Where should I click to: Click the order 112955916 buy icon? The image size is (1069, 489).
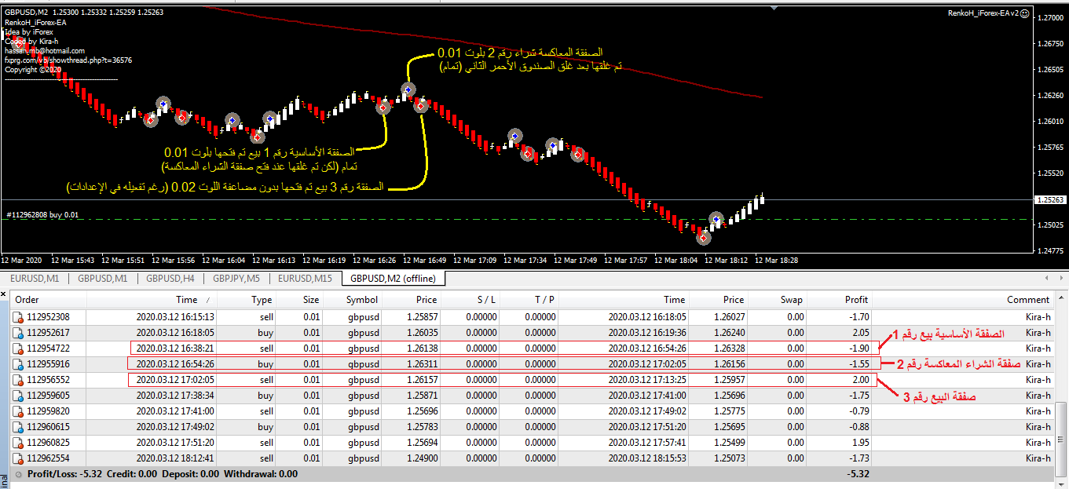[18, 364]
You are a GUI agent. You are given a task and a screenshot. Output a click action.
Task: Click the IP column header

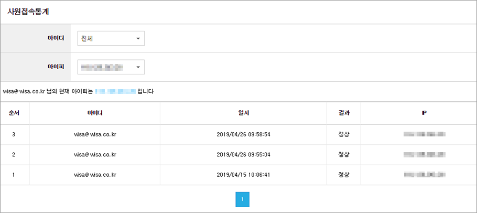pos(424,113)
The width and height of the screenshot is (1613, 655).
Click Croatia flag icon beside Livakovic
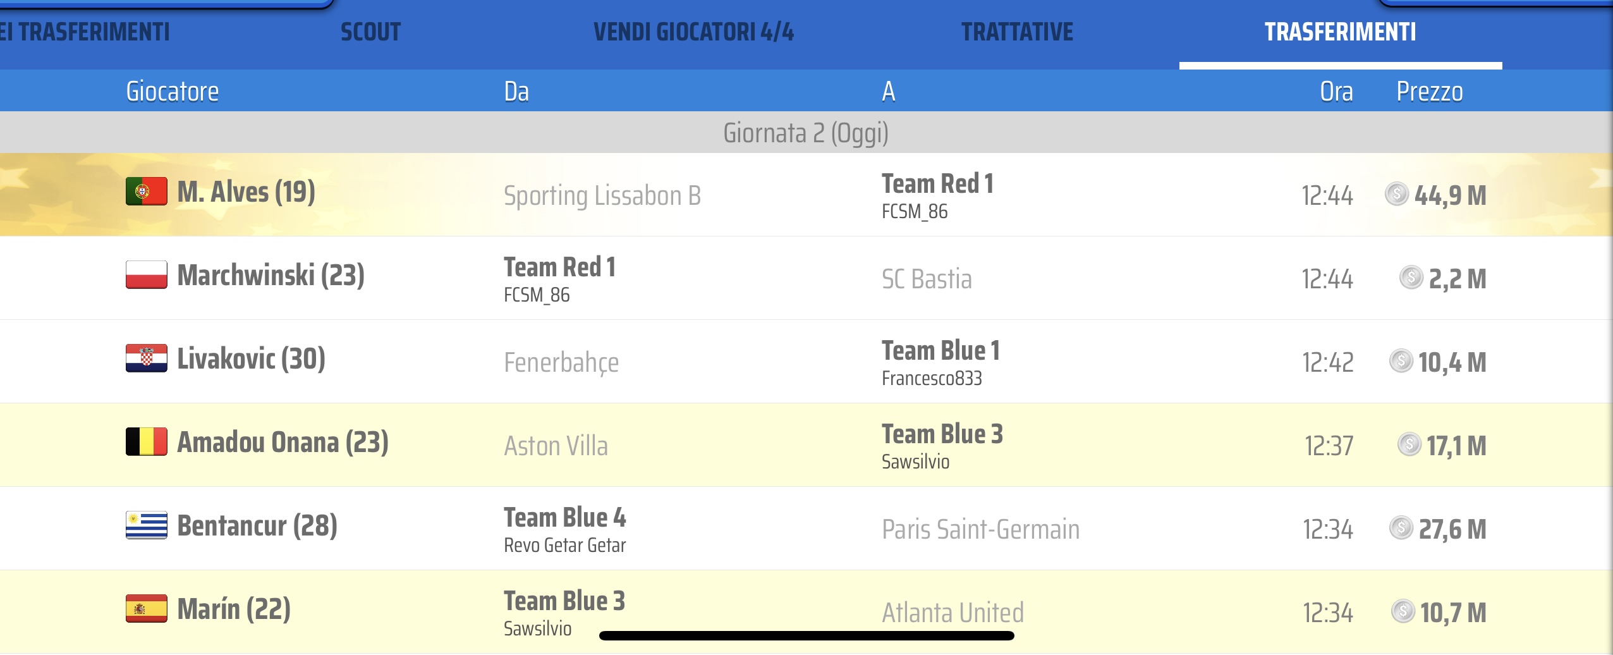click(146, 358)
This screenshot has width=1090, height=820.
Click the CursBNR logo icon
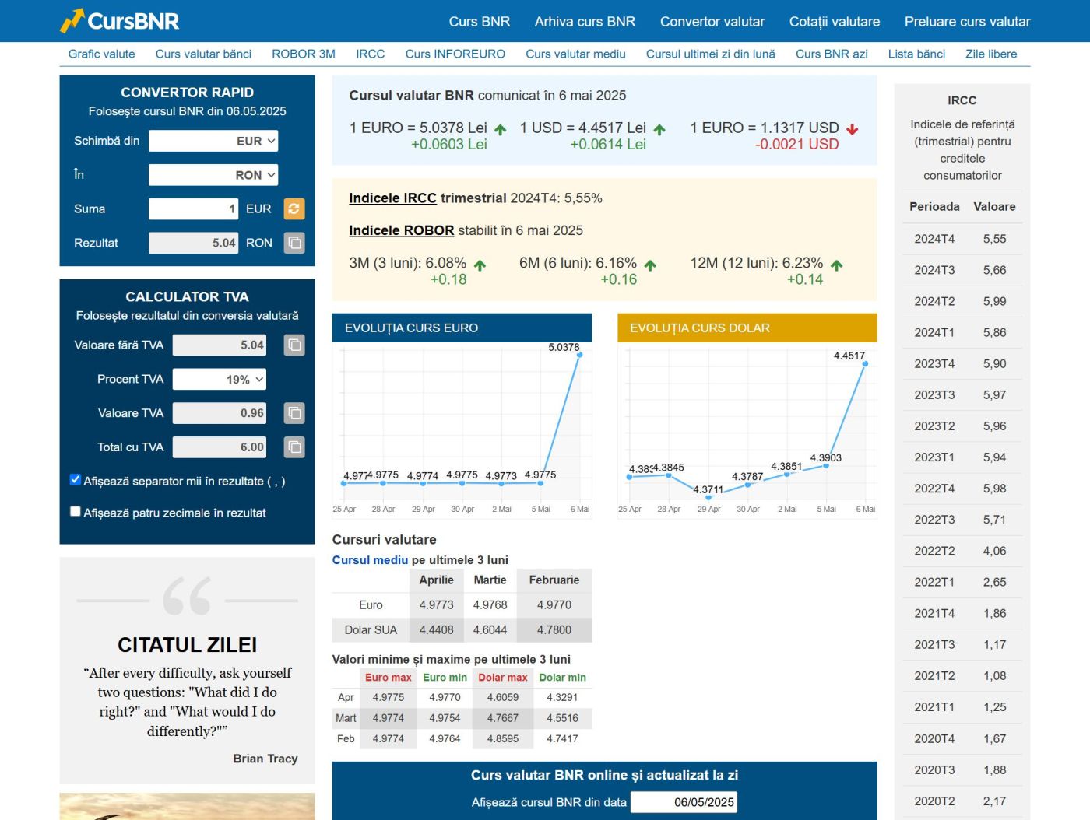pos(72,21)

· · · · · · ·

§ Exercise instructions
Copy the text of the items above word for word, leaving out the pictures.

§ Result of this task
Where should I click to: Click the order 112955916 buy icon? The image size is (1069, 489).
[18, 364]
You are a GUI agent. You are given a task and a screenshot. Output a click action.
Task: Click the IP column header

pos(424,113)
The width and height of the screenshot is (1613, 655).
Click Croatia flag icon beside Livakovic
click(146, 358)
This screenshot has width=1090, height=820.
Click the CursBNR logo icon
pos(72,21)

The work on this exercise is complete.